Salimetrics tells me to insert two Sorbettes under my subject's tongue and hold them there for a full minute. I should not swab. I did try this a few times. My subjects inevitably act like I have stuck a hot poker under their tongues, rolling their eyes and chewing madly. No Sorbettes have been damaged in this process, but it was only a matter of time. Also, the amount of saliva I actually acquired was too low for the assay I intended to perform on it.

So now I stick three Sorbettes in the side of the dog's mouth; this bothers them less, even with the greater mass. There also seems to be a fair amount of spit accumulating in the forward lower part of the dog’s mouth, between the outer edge of his teeth and inside his lip. And I do swab. The collection manual, when consulted, explained that swabbing is bad because it means you'll collect saliva from various different salivary glands, and so the levels of whatever you're testing might vary based on how much spit you get from which gland. This is a more important consideration for some other substances than for cortisol, which is what I care about.

Even so, the quantities of spit still occasionally leave something to be desired. My suspicion is that anxious dogs — which my study dogs are; that’s the point — just make less saliva than calm dogs, because their sympathetic nervous system is activated and telling them that making things which are useful for the process of digestion is not appropriate at this time. Eat later, worry about being stuck in the hospital now. In order to turn on the rest-and-digest parasympathetic nervous system, I have attempted waving treats under my subjects’ noses. Well, I’ve tried this once so far, and I did get a nice large sample that night. I left the treat behind with the dog; he was too anxious at the moment to ingest it, but I have hopes that he came around in my absence.
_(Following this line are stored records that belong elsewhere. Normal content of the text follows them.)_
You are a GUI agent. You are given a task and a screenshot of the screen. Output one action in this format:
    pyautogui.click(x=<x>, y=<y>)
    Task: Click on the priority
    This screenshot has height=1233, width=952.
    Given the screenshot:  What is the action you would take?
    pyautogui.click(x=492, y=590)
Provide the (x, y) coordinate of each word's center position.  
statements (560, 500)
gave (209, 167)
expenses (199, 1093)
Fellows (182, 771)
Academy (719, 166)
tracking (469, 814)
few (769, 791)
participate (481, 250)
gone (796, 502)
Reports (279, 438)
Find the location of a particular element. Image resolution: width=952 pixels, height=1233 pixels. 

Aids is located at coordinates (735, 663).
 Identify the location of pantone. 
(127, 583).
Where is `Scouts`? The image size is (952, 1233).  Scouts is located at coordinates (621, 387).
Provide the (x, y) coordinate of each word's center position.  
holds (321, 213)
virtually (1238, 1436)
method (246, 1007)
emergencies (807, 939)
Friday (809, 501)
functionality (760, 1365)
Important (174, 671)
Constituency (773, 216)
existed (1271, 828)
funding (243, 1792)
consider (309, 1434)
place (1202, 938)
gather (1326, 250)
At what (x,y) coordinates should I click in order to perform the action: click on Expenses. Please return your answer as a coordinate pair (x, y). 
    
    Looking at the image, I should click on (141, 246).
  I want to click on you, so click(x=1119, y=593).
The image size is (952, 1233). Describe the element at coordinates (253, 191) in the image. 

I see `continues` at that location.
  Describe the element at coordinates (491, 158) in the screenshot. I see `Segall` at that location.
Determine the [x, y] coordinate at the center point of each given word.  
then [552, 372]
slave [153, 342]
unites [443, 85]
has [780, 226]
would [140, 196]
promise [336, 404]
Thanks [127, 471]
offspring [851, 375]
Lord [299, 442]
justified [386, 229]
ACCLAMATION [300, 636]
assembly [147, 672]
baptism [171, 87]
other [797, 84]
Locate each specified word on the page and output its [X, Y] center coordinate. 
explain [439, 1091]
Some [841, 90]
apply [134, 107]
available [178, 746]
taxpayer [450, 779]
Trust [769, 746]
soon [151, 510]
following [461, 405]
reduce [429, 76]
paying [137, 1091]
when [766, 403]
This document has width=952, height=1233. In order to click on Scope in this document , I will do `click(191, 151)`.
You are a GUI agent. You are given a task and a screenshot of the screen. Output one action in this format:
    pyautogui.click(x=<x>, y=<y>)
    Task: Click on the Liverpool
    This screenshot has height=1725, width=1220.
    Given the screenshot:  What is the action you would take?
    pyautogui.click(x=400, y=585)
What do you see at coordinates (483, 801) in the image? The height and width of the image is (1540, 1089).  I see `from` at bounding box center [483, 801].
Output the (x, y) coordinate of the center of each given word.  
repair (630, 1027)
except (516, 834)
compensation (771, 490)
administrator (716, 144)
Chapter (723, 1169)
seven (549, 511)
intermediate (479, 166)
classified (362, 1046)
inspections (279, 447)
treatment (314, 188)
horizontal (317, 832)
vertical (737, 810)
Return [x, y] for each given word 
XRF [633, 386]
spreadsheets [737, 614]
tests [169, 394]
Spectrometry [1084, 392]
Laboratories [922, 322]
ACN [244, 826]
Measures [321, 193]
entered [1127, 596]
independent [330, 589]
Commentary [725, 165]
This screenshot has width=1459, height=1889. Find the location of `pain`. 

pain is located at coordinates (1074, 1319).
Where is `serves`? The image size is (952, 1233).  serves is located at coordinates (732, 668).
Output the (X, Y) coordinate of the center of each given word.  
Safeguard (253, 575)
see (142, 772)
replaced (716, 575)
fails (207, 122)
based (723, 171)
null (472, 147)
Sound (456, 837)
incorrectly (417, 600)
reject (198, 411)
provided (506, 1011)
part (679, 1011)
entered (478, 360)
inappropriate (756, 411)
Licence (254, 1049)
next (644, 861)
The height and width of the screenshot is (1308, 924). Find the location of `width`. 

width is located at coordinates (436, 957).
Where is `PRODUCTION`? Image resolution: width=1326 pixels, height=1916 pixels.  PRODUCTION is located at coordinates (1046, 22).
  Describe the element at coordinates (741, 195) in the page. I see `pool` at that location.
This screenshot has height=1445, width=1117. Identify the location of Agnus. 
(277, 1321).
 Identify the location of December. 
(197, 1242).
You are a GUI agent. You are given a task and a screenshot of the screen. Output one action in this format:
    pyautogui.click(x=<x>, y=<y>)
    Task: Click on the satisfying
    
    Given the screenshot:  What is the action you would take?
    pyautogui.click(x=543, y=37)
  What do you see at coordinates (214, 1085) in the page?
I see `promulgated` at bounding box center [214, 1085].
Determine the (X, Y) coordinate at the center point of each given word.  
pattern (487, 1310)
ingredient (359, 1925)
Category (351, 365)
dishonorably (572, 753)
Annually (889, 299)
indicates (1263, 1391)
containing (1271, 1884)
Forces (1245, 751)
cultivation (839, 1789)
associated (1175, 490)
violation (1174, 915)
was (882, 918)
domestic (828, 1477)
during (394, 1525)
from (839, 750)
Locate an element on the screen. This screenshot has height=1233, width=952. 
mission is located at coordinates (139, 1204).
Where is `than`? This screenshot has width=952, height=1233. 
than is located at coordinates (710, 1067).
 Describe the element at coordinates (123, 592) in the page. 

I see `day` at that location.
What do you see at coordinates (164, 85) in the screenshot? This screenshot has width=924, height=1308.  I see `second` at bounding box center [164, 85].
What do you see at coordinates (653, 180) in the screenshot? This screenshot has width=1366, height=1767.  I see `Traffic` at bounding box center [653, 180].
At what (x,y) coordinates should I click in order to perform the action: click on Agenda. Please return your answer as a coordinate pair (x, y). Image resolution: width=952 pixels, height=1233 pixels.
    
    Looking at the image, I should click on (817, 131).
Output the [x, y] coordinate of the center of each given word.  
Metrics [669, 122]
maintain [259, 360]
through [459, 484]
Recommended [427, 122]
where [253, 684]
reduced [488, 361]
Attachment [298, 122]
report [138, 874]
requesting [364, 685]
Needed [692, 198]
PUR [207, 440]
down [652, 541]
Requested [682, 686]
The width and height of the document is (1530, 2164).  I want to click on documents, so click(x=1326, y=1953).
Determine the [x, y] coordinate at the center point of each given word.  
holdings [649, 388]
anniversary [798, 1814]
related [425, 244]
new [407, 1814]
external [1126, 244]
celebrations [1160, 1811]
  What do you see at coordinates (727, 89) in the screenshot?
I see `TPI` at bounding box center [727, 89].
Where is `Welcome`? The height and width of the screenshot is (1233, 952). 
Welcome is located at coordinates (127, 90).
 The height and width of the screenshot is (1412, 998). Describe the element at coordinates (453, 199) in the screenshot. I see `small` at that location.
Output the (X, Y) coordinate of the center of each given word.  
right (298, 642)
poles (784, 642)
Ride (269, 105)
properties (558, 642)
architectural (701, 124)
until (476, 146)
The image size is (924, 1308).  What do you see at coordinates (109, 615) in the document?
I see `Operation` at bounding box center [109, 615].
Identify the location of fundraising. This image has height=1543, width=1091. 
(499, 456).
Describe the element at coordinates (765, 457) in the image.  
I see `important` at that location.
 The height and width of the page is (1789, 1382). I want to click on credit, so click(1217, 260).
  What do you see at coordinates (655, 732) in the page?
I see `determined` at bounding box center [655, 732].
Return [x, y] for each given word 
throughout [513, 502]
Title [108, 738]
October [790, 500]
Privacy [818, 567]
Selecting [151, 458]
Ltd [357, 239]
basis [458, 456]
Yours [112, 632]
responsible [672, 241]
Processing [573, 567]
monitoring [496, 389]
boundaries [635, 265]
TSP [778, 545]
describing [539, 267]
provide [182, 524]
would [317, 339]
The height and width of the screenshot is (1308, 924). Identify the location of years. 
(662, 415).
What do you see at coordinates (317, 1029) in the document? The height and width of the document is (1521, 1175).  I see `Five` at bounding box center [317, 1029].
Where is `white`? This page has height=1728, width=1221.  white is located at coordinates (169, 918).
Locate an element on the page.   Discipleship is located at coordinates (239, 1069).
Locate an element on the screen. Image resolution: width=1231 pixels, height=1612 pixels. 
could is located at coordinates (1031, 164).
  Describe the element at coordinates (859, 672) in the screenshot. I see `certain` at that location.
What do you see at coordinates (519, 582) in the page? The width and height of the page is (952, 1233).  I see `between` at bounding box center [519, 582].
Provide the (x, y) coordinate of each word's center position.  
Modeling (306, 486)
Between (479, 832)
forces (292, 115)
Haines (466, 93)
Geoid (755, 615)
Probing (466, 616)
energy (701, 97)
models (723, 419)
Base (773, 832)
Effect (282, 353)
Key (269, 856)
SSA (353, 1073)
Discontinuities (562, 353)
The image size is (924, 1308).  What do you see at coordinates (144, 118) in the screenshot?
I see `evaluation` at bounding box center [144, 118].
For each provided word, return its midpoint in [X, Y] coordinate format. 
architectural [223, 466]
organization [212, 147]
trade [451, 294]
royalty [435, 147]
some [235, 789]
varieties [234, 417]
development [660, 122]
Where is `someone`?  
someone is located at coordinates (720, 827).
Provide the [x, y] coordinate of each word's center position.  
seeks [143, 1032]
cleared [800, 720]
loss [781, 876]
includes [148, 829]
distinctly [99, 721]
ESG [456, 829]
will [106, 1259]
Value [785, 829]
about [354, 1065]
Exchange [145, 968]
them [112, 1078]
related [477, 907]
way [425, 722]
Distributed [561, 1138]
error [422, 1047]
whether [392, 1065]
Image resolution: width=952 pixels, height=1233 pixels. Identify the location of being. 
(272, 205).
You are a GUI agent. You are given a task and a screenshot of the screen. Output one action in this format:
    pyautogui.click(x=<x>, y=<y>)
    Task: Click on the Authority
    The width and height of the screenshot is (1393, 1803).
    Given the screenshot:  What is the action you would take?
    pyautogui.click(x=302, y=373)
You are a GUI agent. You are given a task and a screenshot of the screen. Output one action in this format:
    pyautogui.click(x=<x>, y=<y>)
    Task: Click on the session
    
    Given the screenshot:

Once I have my sample, I balance it on a plate of ice and carry it upstairs to the clinical sciences laboratory, where I centrifuge it (3250 rpm, 15 minutes) so that it spins its way out of the sponge and into the tapered bottom of its vial. I then pipette it into a cryovial and secrete it in a -80° freezer. Done! When I have enough samples, I’ll perform an ELISA assay on them to find out how much cortisol is in each. I imagine I’ll report on that in detail here.